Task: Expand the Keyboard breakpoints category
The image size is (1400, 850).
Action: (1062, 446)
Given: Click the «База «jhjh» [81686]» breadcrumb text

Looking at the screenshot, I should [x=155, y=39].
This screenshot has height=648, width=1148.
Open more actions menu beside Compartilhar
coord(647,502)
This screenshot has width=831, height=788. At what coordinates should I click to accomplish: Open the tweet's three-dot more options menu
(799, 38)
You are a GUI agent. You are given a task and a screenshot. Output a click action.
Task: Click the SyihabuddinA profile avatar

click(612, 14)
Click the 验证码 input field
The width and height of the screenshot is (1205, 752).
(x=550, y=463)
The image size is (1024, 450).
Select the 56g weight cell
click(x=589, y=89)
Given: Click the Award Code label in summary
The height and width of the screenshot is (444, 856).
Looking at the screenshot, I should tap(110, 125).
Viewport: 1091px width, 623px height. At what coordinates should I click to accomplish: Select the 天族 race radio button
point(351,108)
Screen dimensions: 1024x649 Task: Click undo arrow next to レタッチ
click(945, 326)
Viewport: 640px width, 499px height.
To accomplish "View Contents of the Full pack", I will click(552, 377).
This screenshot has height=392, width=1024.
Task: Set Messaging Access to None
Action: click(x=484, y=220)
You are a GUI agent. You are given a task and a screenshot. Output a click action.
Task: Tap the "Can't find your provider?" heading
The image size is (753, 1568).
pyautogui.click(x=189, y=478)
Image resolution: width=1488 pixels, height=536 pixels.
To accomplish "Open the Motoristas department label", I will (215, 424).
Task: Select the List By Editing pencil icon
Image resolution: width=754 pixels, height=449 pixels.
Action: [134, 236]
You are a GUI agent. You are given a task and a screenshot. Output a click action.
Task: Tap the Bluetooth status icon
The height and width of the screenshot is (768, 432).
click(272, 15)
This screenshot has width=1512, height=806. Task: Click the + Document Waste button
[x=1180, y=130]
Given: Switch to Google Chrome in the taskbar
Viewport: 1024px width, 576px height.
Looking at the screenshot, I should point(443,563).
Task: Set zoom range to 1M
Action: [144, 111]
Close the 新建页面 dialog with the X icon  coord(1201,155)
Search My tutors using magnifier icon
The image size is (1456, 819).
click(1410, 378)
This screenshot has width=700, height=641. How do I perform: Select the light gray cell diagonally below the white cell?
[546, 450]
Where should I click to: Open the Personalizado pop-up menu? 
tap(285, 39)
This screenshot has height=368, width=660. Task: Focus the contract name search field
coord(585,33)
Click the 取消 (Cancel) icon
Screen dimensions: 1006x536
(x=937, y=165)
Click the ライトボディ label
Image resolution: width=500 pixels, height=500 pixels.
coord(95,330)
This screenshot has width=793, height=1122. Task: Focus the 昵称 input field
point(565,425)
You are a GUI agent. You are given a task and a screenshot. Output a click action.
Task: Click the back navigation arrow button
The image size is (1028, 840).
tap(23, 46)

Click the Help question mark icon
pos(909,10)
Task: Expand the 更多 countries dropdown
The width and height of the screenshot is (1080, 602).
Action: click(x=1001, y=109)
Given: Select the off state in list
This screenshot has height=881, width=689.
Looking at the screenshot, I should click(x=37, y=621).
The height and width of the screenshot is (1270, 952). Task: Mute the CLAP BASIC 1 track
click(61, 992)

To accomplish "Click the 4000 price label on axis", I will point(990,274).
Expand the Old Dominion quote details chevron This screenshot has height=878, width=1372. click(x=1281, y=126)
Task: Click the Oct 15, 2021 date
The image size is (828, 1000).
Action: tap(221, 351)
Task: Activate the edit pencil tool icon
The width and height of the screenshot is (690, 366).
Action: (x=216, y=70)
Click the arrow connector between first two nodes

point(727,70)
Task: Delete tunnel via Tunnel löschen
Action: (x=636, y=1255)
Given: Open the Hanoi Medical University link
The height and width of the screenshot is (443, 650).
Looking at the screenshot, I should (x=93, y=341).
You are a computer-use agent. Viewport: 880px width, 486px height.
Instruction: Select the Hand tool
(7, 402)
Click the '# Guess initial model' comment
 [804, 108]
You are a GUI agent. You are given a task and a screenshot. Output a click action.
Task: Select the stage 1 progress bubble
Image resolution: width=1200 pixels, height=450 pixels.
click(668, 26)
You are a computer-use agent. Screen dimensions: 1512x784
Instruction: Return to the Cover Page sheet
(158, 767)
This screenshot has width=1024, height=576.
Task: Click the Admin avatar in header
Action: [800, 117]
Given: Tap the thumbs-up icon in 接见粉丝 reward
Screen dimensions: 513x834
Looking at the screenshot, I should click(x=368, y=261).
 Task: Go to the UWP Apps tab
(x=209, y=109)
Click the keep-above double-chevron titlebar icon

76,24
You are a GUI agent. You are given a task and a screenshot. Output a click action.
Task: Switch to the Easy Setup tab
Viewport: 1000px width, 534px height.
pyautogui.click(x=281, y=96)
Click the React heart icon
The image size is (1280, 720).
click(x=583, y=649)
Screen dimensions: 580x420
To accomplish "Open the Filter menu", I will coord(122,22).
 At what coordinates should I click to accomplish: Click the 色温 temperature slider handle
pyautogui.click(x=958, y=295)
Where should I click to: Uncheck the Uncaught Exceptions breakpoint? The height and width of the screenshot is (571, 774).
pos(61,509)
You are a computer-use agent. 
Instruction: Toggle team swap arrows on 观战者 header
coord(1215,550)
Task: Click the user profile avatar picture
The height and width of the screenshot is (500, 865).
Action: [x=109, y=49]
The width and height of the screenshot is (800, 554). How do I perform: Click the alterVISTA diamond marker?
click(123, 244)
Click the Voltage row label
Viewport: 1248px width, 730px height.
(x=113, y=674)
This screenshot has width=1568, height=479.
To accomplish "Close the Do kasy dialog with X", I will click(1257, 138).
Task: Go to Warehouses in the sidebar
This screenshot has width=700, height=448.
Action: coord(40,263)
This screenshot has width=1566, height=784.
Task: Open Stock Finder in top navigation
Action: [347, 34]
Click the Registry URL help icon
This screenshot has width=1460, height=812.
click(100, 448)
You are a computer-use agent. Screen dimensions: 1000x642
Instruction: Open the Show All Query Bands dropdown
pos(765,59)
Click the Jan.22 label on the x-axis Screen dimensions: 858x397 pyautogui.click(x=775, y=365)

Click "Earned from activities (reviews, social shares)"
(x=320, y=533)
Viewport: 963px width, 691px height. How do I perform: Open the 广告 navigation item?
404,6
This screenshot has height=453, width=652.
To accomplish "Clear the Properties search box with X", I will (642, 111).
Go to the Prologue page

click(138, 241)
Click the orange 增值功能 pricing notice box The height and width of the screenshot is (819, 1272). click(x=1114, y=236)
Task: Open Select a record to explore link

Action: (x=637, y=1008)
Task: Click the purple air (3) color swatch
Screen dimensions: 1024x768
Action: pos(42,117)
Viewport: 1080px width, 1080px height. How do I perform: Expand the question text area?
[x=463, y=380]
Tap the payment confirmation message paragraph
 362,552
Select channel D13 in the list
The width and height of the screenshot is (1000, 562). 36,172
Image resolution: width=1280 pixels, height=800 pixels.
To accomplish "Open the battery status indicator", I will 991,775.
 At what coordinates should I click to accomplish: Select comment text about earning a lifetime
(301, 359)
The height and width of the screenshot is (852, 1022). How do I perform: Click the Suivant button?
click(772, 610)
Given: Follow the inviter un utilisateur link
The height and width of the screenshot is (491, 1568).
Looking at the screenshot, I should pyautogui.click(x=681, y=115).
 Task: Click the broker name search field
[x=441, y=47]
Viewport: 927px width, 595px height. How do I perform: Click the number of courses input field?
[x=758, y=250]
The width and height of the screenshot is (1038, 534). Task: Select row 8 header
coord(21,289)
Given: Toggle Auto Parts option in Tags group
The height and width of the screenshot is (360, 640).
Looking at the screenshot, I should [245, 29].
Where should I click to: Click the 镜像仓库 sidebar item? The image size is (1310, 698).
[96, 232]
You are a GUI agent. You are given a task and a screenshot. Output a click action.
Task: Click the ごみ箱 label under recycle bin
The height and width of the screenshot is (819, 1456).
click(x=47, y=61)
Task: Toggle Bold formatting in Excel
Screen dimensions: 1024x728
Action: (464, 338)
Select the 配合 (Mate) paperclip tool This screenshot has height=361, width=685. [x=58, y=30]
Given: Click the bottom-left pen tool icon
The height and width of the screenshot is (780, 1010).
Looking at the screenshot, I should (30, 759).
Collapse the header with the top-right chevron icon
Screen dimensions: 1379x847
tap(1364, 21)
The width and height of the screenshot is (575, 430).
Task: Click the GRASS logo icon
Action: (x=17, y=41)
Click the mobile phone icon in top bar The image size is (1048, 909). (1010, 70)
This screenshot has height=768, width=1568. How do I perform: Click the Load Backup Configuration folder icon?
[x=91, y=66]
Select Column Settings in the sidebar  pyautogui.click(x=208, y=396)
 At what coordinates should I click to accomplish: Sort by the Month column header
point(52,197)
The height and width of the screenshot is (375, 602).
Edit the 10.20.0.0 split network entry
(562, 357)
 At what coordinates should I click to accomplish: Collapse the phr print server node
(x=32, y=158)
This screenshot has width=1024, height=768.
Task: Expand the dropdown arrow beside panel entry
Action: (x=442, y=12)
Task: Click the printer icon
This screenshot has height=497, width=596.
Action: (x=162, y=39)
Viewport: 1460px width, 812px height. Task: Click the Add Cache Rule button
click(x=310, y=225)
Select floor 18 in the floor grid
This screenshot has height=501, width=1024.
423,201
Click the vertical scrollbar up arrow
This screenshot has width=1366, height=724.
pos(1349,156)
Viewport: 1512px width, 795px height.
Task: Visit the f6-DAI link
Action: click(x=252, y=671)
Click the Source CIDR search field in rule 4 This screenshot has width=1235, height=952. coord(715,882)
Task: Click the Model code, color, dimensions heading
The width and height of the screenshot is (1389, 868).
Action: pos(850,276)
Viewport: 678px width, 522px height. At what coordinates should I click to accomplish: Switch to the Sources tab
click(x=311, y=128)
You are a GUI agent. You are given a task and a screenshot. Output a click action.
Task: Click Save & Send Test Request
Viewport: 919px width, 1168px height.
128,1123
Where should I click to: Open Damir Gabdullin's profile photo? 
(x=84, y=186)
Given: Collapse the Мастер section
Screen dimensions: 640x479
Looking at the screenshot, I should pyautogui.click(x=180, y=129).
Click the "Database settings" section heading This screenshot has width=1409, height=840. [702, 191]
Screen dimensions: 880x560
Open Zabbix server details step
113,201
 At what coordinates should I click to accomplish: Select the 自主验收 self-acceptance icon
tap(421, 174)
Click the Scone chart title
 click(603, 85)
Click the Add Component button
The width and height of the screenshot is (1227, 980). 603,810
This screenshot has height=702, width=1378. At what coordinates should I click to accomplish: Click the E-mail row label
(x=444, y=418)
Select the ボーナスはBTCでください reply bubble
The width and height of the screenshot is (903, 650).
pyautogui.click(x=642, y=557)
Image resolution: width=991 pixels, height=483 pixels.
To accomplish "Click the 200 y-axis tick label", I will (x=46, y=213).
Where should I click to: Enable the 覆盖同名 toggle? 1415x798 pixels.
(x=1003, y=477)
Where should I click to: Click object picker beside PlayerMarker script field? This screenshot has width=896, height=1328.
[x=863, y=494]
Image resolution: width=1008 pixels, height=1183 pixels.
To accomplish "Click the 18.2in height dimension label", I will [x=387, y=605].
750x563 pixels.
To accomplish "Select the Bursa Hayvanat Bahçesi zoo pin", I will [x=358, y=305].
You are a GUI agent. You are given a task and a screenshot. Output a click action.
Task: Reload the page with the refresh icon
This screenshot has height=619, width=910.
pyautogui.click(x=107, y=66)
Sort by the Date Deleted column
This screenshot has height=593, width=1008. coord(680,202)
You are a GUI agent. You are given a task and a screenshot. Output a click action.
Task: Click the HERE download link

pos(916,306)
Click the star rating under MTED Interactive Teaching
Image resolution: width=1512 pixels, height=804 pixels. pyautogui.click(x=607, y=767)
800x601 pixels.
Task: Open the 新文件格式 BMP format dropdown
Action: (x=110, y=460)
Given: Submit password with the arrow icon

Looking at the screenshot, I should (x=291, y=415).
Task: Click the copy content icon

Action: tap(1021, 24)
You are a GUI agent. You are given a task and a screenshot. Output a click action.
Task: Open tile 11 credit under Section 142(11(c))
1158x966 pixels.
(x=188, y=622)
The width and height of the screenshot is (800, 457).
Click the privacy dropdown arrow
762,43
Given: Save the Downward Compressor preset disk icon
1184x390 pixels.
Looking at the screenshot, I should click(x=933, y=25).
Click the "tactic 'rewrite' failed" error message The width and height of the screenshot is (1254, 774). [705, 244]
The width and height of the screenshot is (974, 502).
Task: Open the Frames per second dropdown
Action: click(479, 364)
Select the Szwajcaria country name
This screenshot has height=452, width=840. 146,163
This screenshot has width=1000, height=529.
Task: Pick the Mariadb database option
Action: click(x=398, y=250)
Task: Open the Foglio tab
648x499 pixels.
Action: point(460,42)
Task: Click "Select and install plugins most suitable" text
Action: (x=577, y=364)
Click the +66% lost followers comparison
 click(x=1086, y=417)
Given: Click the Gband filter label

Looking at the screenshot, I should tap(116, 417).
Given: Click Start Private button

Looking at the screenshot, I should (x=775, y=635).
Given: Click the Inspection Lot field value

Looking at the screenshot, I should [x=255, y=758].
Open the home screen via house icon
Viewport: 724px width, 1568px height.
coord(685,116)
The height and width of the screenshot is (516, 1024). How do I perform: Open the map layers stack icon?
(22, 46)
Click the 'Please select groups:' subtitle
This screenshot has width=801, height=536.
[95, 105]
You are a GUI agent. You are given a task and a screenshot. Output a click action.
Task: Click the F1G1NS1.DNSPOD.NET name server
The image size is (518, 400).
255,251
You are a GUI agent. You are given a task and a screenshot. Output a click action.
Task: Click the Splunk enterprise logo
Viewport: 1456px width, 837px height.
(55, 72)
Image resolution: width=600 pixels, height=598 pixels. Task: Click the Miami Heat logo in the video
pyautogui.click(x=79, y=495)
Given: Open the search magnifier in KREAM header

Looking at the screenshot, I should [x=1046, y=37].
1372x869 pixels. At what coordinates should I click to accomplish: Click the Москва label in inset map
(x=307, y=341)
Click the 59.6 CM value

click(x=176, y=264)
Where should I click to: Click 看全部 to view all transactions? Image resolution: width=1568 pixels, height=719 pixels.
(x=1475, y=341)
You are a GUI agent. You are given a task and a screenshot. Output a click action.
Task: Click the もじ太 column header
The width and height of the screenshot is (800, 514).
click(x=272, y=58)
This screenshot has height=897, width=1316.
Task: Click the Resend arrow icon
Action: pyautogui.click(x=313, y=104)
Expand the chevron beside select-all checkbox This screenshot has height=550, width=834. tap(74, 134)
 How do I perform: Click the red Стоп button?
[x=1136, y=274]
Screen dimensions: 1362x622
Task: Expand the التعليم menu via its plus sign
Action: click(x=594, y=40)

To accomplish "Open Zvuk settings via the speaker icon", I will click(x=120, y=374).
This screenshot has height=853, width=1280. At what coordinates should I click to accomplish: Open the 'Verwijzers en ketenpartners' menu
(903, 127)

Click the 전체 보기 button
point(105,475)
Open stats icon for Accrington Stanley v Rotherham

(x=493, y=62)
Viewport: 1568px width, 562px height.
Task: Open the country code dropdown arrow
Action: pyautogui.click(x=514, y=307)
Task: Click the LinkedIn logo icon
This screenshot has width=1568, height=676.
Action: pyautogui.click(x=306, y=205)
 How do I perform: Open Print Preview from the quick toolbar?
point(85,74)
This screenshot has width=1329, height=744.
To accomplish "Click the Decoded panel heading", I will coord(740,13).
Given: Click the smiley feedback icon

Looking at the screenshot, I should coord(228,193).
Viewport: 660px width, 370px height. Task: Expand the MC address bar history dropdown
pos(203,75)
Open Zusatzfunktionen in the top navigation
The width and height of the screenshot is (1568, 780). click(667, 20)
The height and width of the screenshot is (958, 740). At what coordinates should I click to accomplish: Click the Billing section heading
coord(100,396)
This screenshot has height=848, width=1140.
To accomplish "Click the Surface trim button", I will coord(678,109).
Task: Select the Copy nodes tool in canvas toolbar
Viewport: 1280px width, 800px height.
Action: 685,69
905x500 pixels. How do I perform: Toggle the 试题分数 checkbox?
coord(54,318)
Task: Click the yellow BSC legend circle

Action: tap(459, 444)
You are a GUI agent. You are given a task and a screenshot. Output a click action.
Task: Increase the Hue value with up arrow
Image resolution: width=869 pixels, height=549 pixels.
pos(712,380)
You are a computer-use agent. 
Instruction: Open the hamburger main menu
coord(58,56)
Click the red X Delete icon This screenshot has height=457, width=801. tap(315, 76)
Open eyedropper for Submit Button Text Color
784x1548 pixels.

◆ **Exercise directions**: Working from the material above, retype exactly the lines from the one with "At what coordinates should I click to accomplish: Select comment" through the one with "Click the mobile", both included, and only those lines.

◆ **Reply to the task**:
 At what coordinates should I click to accomplish: Select comment text about earning a lifetime
(301, 359)
The height and width of the screenshot is (852, 1022). How do I perform: Click the Suivant button?
click(772, 610)
Given: Follow the inviter un utilisateur link
The height and width of the screenshot is (491, 1568).
Looking at the screenshot, I should pyautogui.click(x=681, y=115).
 Task: Click the broker name search field
[x=441, y=47]
Viewport: 927px width, 595px height. How do I perform: Click the number of courses input field?
[x=758, y=250]
The width and height of the screenshot is (1038, 534). Task: Select row 8 header
coord(21,289)
Given: Toggle Auto Parts option in Tags group
The height and width of the screenshot is (360, 640).
Looking at the screenshot, I should [245, 29].
Where should I click to: Click the 镜像仓库 sidebar item? The image size is (1310, 698).
[96, 232]
You are a GUI agent. You are given a task and a screenshot. Output a click action.
Task: Click the ごみ箱 label under recycle bin
The height and width of the screenshot is (819, 1456).
click(x=47, y=61)
Task: Toggle Bold formatting in Excel
Screen dimensions: 1024x728
Action: (464, 338)
Select the 配合 (Mate) paperclip tool This screenshot has height=361, width=685. [x=58, y=30]
Given: Click the bottom-left pen tool icon
The height and width of the screenshot is (780, 1010).
Looking at the screenshot, I should (30, 759).
Collapse the header with the top-right chevron icon
Screen dimensions: 1379x847
tap(1364, 21)
The width and height of the screenshot is (575, 430).
Task: Click the GRASS logo icon
Action: (x=17, y=41)
Click the mobile phone icon in top bar The image size is (1048, 909). (1010, 70)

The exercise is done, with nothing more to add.